Written exercise A: Can you copy the records word for word, starting with the line that contains "This screenshot has width=482, height=451." and going on through the line that contains "Action: coord(452,206)", leaving the pictures out?

[START OF Source excerpt]

Physics, asked by aarya5519, 6 months ago

On a two-lane road, car A is travelling with a speed of 36 km h-1. Two cars B and
C approach car A in opposite directions with a speed of 54 km h-1 each. At a
certain instant, when the distance AB is equal to AC, both being 1 km, B decides
to overtake A before C does. What minimum acceleration of car B is required to
avoid an accident ?

Answers

Answered by Atαrαh
6

Solution :-

As per the given data ,

  • Speed of  car A = 36 km / hr = 36 x 5 / 18 = 10 m /s
  • Speed of Car B = 54 km / hr = 54 x 5 / 18 = 15 m /s
  • Speed of Car C = - 54 km / hr = - 15 m /s

Speed of Car B with respect to A (Vba)

= Vb - Va

= 15 - 10  

= 5 km / hr

Speed of car C with respect to A (Vca)

[END OF Source excerpt]

Written exercise B: In the physics thread about car B overtaking car A, why is car C's speed written with a minus sign?

[START OF The records]

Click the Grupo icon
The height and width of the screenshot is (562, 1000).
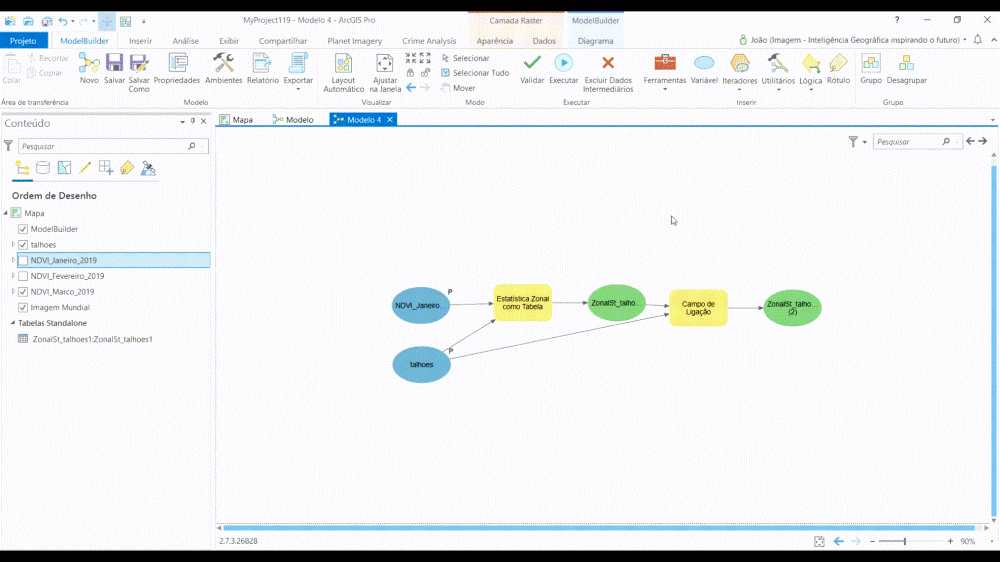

[END OF The records]
[START OF The records]

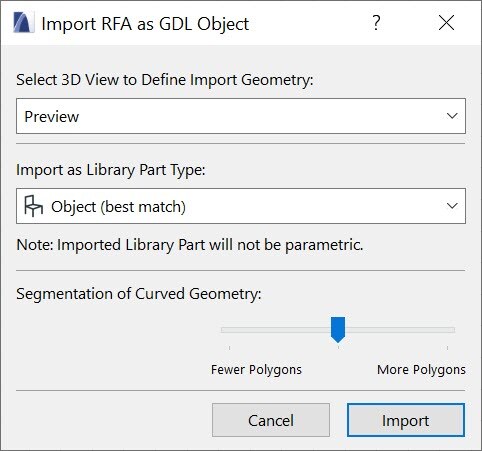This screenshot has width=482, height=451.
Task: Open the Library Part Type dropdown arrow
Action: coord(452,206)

[END OF The records]

Result A:
This screenshot has width=482, height=451.
Task: Open the Library Part Type dropdown arrow
Action: coord(452,206)

Result B: Cars B and C approach car A from opposite directions, so C moves opposite to B. Its 54 km/h is therefore taken as negative: -54 km/h, or -15 m/s.